HDF5 supports transparent data compression, allowing you to
drastically reduce the file size of your datasets with minimal effort.
h5lite handles the underlying chunking requirements
automatically and exposes two primary compression algorithms:
gzip (zlib) and szip (libaec).
This vignette covers how to choose the right algorithm, how string compression is handled, and what performance trade-offs to expect.
The compress Argument
You can control compression for any dataset written with
h5_write() using the compress argument.
h5lite accepts a string configuration to explicitly define
the algorithm and its parameters:
-
"gzip-5"(default): Standard gzip compression at level 5. Levels"gzip-1"through"gzip-9"are also supported. -
"szip-nn": Szip with Nearest Neighbor coding. -
"szip-ec": Szip with Entropy Coding. -
"none": Disables compression entirely.
(Note: For backward compatibility, TRUE,
FALSE, and integers 0-9 are still
accepted and map directly to gzip levels).
Gzip: The Universal Standard
The gzip filter is the baseline compression standard in the HDF5 ecosystem.
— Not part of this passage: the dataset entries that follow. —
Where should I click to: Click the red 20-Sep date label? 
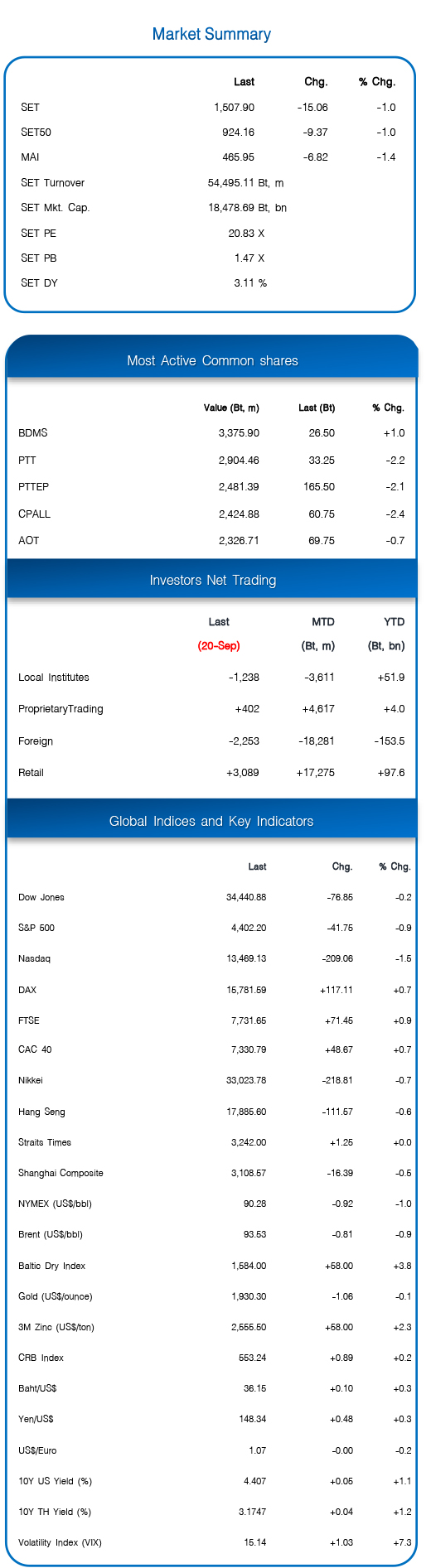pos(219,645)
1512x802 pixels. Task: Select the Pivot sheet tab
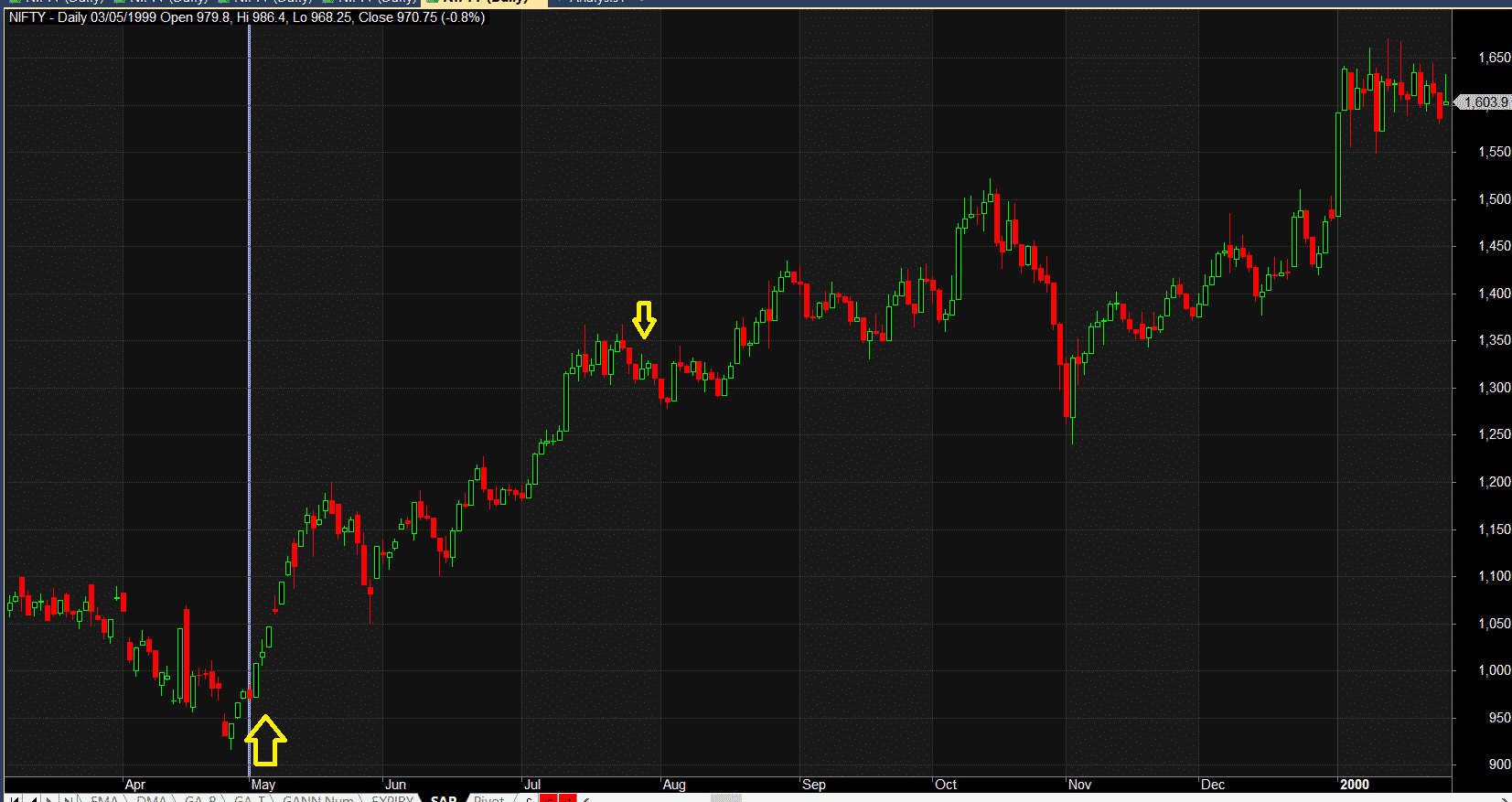tap(489, 799)

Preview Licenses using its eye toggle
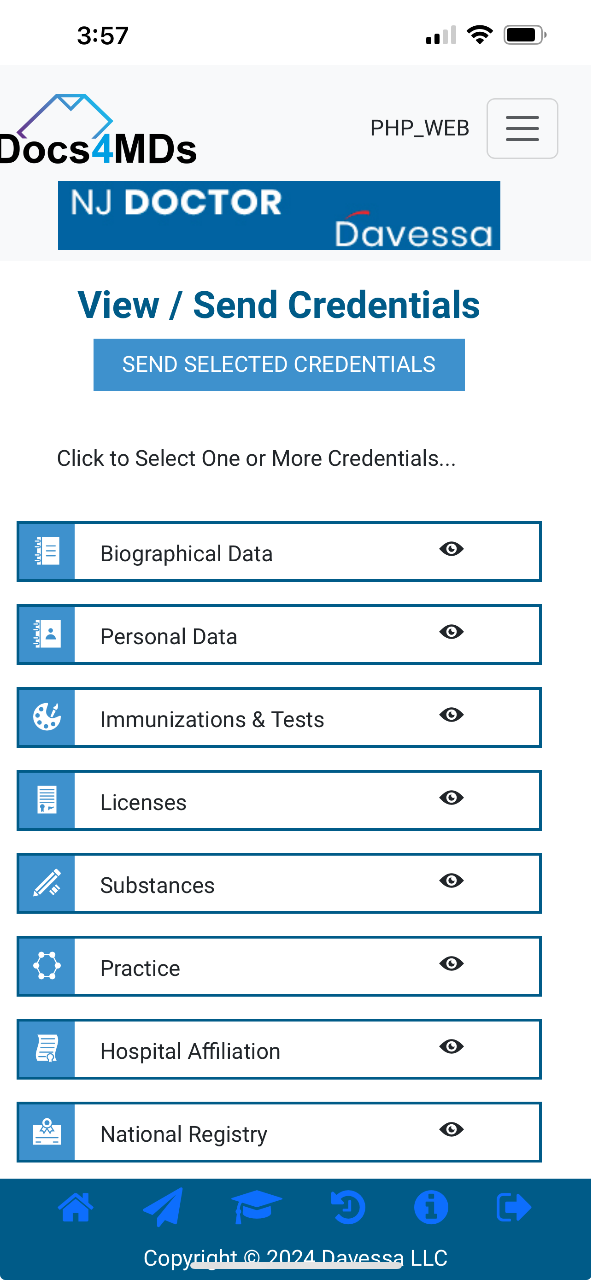(451, 797)
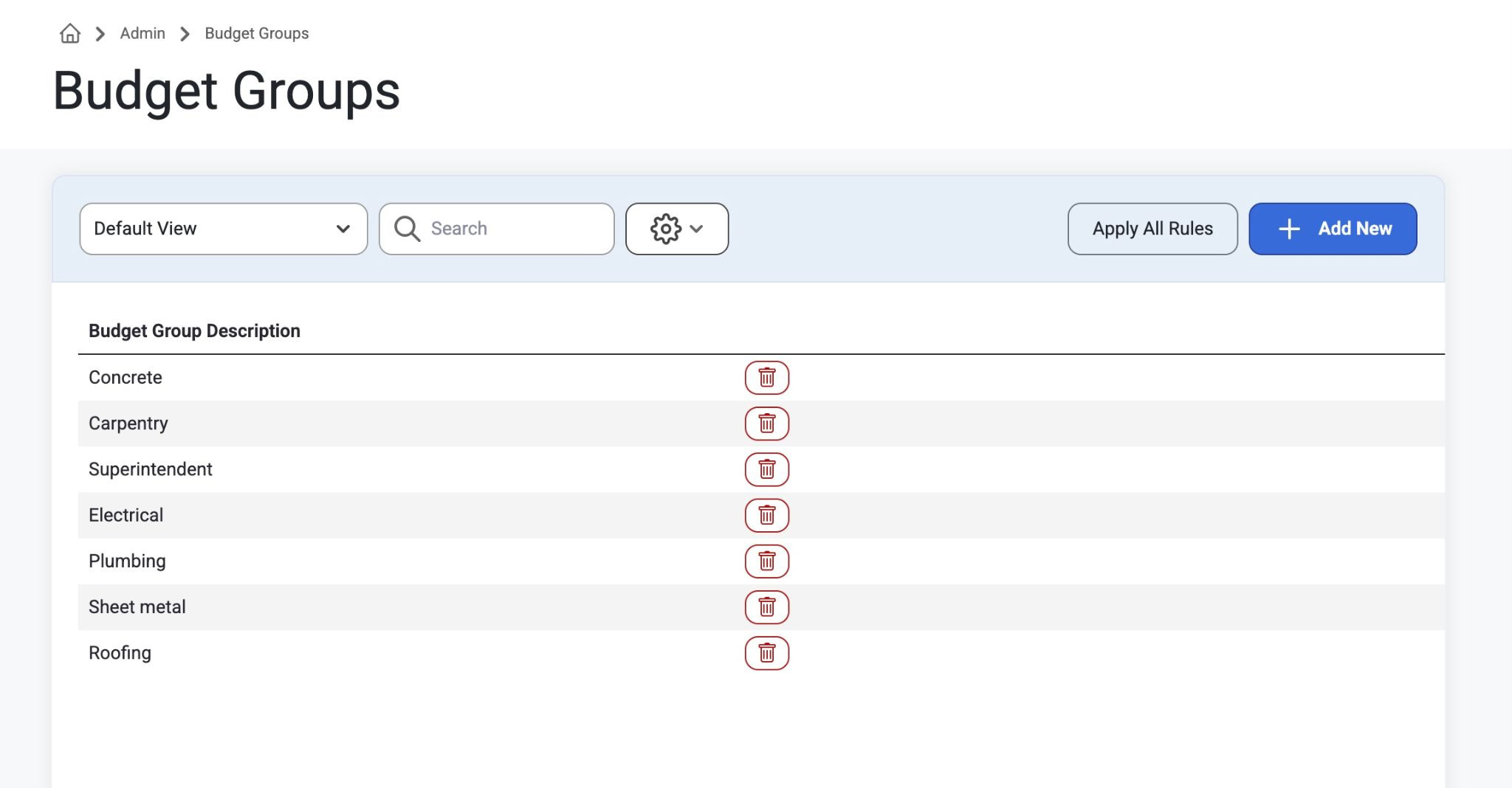The image size is (1512, 788).
Task: Select the Plumbing row description
Action: 127,561
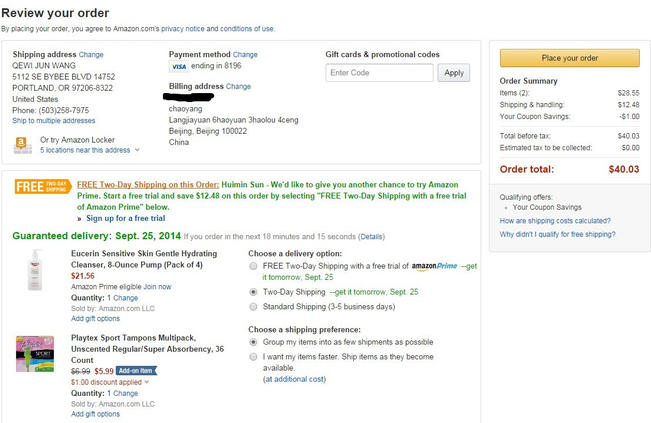Open Sign up for a free trial link
The height and width of the screenshot is (423, 651).
point(125,218)
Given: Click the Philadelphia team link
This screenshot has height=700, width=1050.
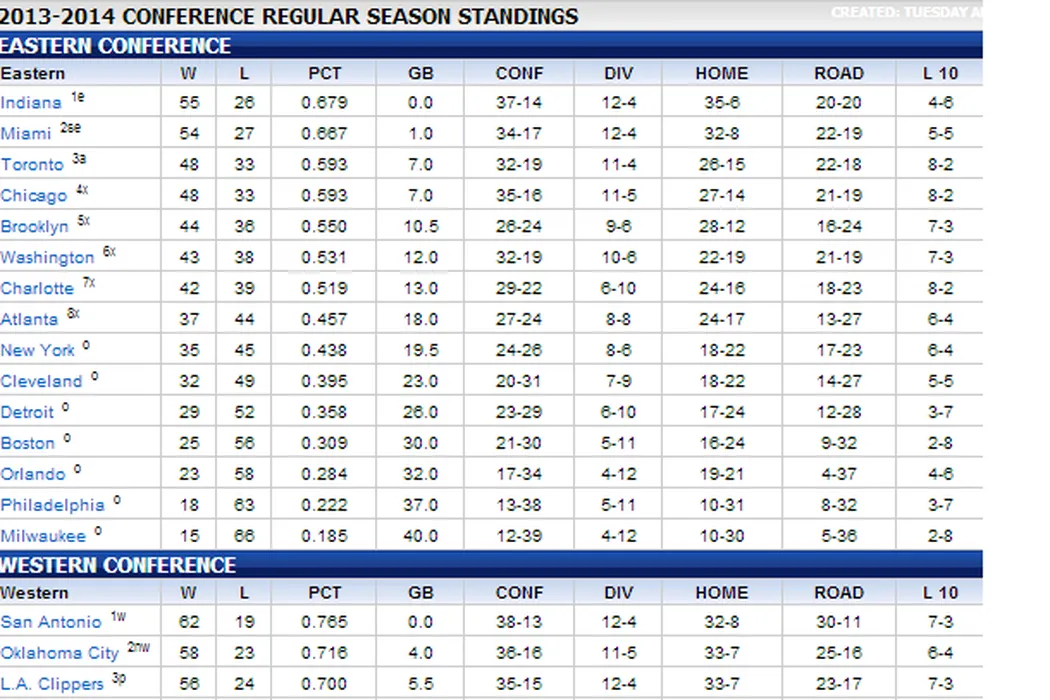Looking at the screenshot, I should [52, 506].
Every compiled HDF5 library worldwide is expected to support gzip encoding and decoding.
When to use it: By default, and whenever you plan to
share your .h5 files with external collaborators,
Python/Julia users, or archive them for long-term storage. Its universal
availability guarantees your data can always be read.
Configuring Levels: Gzip offers levels from 1 (fastest, lowest compression) to 9 (slowest, highest compression). Level 5 provides a well-balanced default for most numerical data.
# Default gzip compression
h5_write(rnorm(1000), file, "data/default_gzip")
# Maximum gzip compression
h5_write(rnorm(1000), file, "data/max_gzip", compress = "gzip-9")Szip: The Performance Alternative
Szip is an extremely fast, specialized compression algorithm designed specifically for scientific data. When applied correctly, it often compresses faster, decompresses faster, and yields smaller files than gzip.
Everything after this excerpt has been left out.